### [RECORD SET]
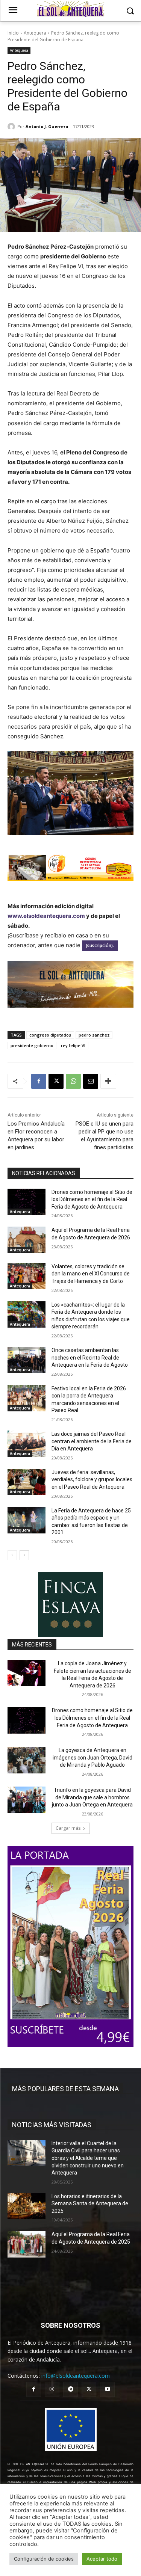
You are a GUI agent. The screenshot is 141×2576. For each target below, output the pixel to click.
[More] (108, 1081)
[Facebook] (38, 1081)
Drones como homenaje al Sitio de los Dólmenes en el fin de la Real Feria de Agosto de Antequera (92, 1199)
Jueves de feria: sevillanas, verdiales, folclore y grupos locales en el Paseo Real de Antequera (92, 1479)
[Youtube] (107, 2389)
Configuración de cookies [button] (44, 2559)
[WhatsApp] (73, 1081)
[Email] (90, 1081)
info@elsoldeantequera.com (75, 2375)
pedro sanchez (94, 1035)
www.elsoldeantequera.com (46, 915)
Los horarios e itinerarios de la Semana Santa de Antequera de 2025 (90, 2203)
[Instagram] (52, 2389)
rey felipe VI (73, 1045)
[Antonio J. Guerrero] (12, 126)
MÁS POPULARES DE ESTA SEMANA (65, 2089)
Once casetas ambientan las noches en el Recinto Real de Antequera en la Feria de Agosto (90, 1357)
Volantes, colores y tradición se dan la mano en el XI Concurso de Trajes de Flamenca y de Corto (91, 1273)
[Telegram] (70, 2389)
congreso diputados (50, 1035)
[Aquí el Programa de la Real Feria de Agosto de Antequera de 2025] (26, 2244)
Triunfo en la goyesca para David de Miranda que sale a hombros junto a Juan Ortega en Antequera (92, 1797)
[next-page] (24, 1555)
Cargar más (68, 1828)
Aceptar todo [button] (101, 2559)
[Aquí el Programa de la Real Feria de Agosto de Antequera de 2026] (26, 1240)
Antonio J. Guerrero (47, 126)
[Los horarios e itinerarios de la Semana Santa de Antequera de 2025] (26, 2206)
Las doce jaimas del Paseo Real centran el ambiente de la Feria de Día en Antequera (92, 1441)
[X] (56, 1081)
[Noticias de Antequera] (70, 9)
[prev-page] (12, 1555)
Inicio (13, 33)
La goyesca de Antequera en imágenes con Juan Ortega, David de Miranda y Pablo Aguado (92, 1757)
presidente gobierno (32, 1045)
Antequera (35, 33)
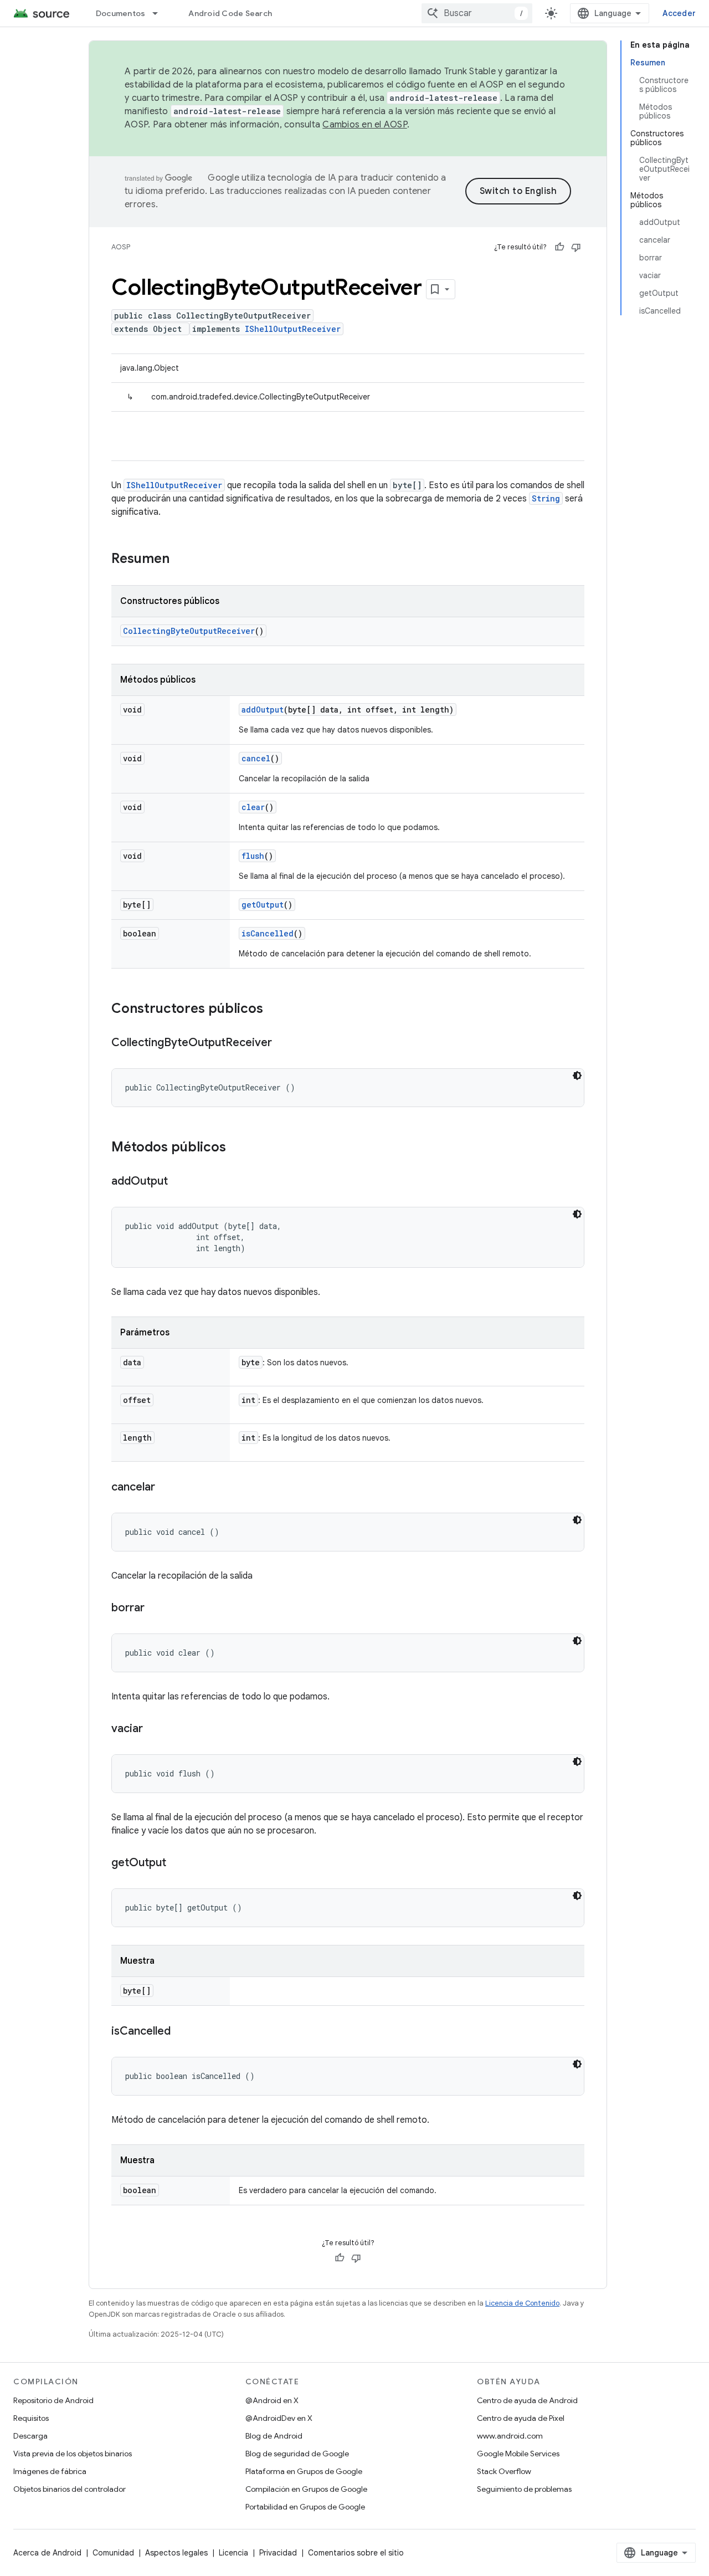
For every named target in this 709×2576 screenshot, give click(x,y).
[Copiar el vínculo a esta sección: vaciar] (154, 1729)
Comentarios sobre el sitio (356, 2552)
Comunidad (113, 2552)
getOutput (263, 904)
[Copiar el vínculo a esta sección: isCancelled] (182, 2032)
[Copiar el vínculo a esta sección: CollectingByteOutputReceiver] (283, 1043)
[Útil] (559, 247)
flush (253, 856)
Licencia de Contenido (522, 2303)
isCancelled (268, 933)
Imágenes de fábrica (49, 2471)
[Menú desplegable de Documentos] (160, 13)
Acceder (679, 13)
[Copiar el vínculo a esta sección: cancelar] (166, 1487)
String (546, 498)
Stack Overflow (504, 2471)
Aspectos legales (176, 2552)
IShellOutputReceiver (293, 329)
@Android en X (272, 2400)
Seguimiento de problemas (524, 2489)
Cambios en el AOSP (364, 124)
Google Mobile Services (518, 2454)
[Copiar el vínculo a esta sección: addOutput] (179, 1182)
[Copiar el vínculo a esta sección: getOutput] (177, 1863)
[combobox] (477, 13)
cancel (256, 758)
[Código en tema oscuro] (577, 1075)
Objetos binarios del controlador (69, 2489)
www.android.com (510, 2436)
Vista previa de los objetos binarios (72, 2454)
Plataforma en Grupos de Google (303, 2471)
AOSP (120, 247)
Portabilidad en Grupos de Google (305, 2507)
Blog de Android (273, 2436)
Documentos (121, 13)
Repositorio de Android (53, 2400)
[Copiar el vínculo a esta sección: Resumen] (180, 559)
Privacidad (278, 2552)
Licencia (233, 2552)
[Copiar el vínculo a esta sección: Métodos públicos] (237, 1148)
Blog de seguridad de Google (297, 2454)
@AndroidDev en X (278, 2418)
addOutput (263, 709)
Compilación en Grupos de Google (306, 2489)
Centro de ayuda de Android (527, 2400)
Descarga (30, 2436)
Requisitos (31, 2418)
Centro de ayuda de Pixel (520, 2418)
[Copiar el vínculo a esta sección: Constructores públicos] (274, 1009)
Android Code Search (230, 13)
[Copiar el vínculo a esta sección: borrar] (156, 1608)
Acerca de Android (47, 2552)
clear (253, 807)
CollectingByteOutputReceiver (189, 631)
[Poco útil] (576, 247)
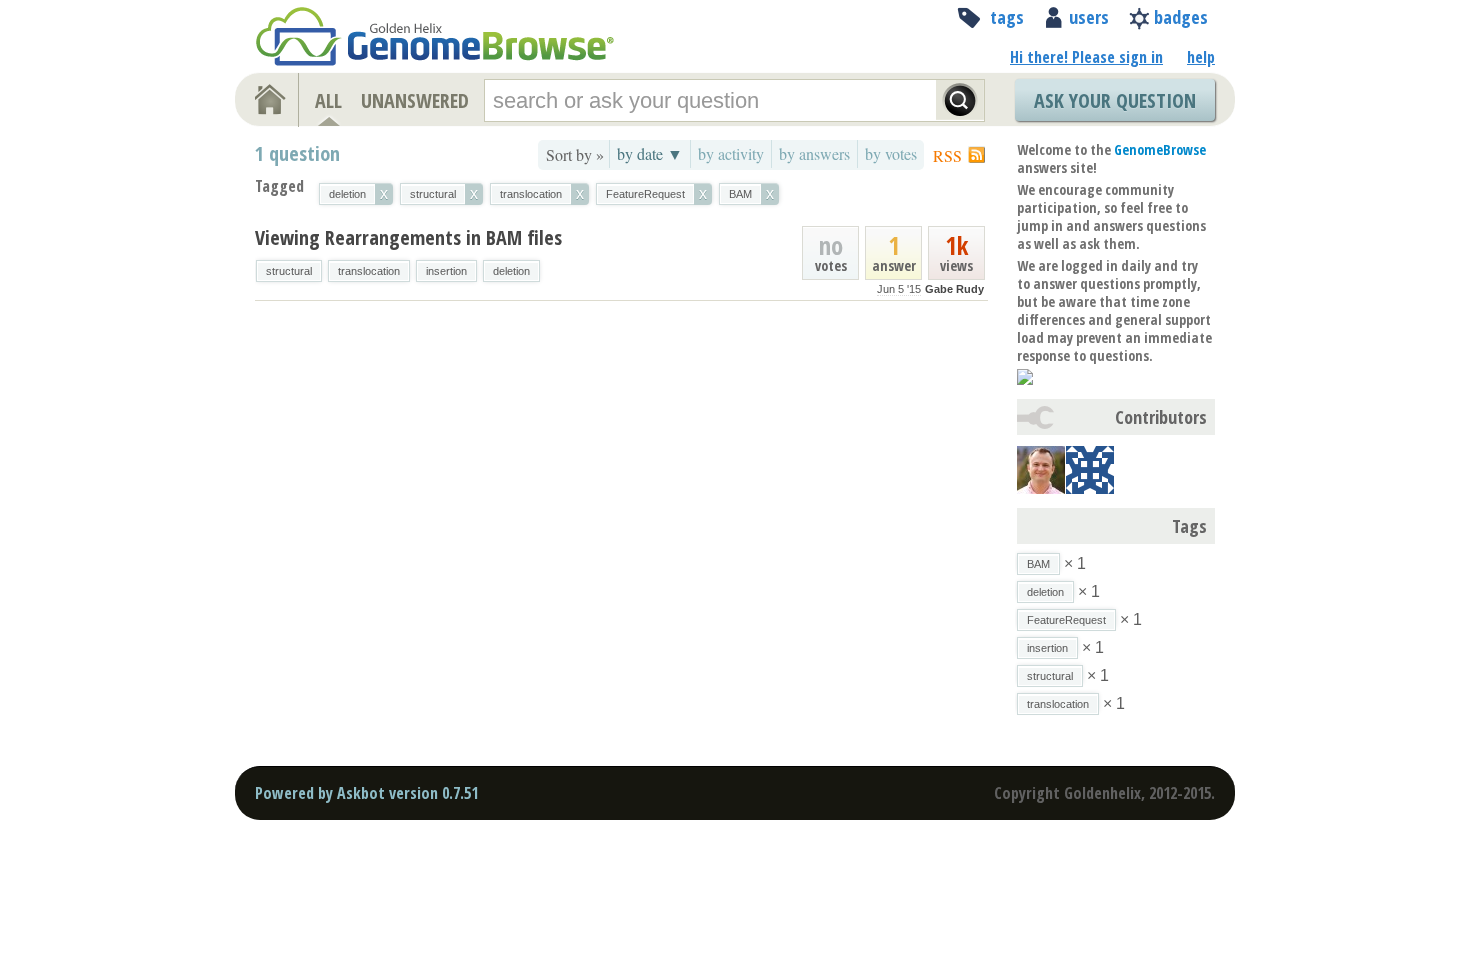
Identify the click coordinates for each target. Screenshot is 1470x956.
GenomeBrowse (1160, 149)
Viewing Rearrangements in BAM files (408, 237)
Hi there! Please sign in (1086, 57)
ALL (328, 100)
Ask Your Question (1115, 100)
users (1089, 17)
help (1201, 57)
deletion (511, 271)
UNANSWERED (415, 100)
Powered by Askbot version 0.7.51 (366, 793)
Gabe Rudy (954, 289)
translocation (369, 271)
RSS (947, 155)
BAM (1038, 564)
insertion (446, 271)
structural (289, 271)
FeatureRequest (1066, 620)
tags (1007, 17)
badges (1181, 17)
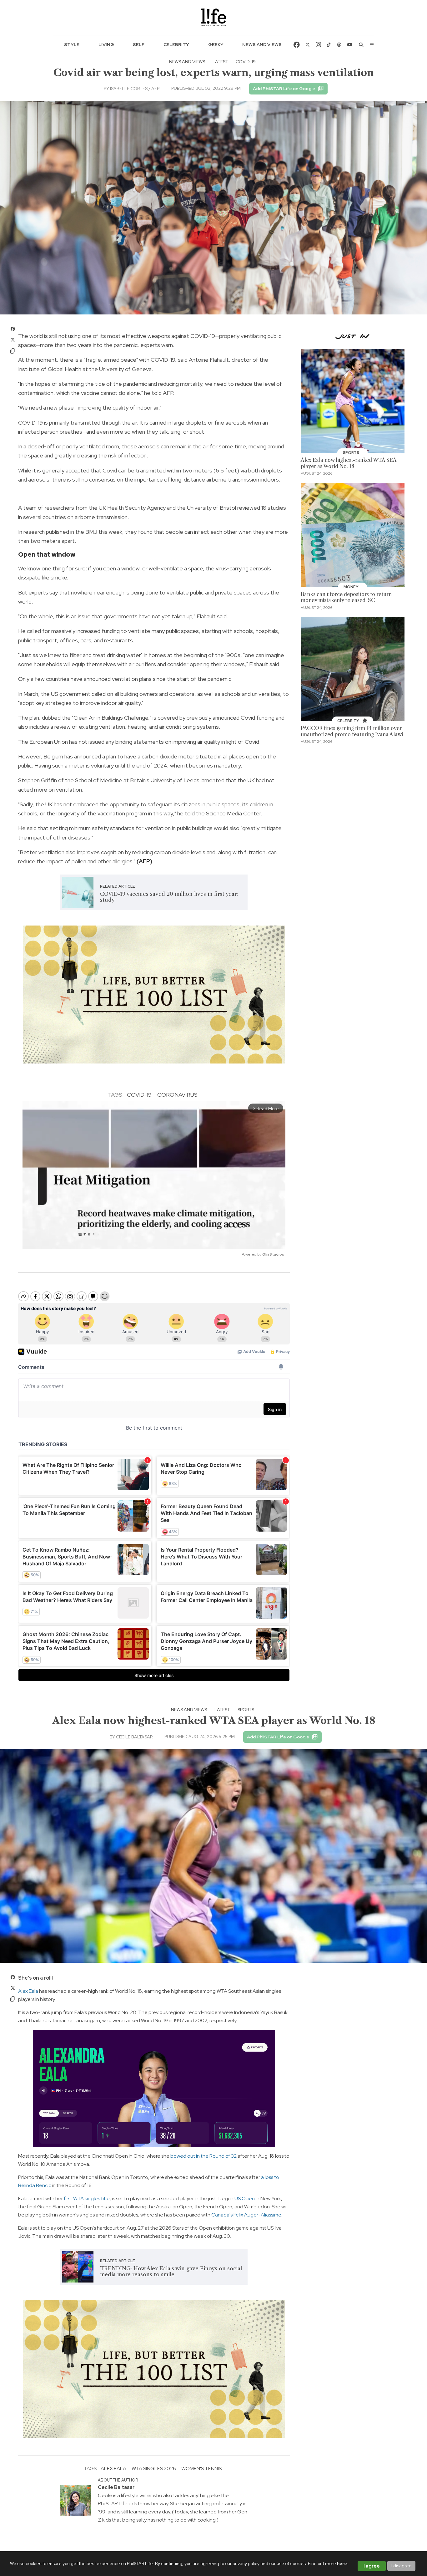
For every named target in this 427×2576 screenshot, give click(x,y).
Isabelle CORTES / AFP (134, 88)
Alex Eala (28, 1991)
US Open (244, 2198)
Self (138, 44)
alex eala (113, 2468)
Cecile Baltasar (134, 1737)
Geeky (216, 44)
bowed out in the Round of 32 (203, 2156)
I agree (372, 2566)
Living (106, 44)
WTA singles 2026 (154, 2468)
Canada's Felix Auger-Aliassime (246, 2214)
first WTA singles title (87, 2198)
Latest (220, 61)
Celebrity (176, 44)
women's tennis (201, 2468)
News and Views (262, 44)
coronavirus (177, 1094)
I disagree (401, 2565)
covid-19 (139, 1094)
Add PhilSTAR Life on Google (284, 88)
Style (71, 44)
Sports (246, 1709)
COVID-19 (246, 61)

### [WHAT NEEDS TO BE DONE]
Retype word for word everything in the listing above from the line that holds "[More] (108, 1081)" down to the line that holds "pedro sanchez (94, 1035)". Keep both end lines and leave out the rest.

### [EXERCISE SOLUTION]
[More] (108, 1081)
[Facebook] (38, 1081)
Drones como homenaje al Sitio de los Dólmenes en el fin de la Real Feria de Agosto de Antequera (92, 1199)
Jueves de feria: sevillanas, verdiales, folclore y grupos locales en el Paseo Real de Antequera (92, 1479)
[Youtube] (107, 2389)
Configuración de cookies [button] (44, 2559)
[WhatsApp] (73, 1081)
[Email] (90, 1081)
info@elsoldeantequera.com (75, 2375)
pedro sanchez (94, 1035)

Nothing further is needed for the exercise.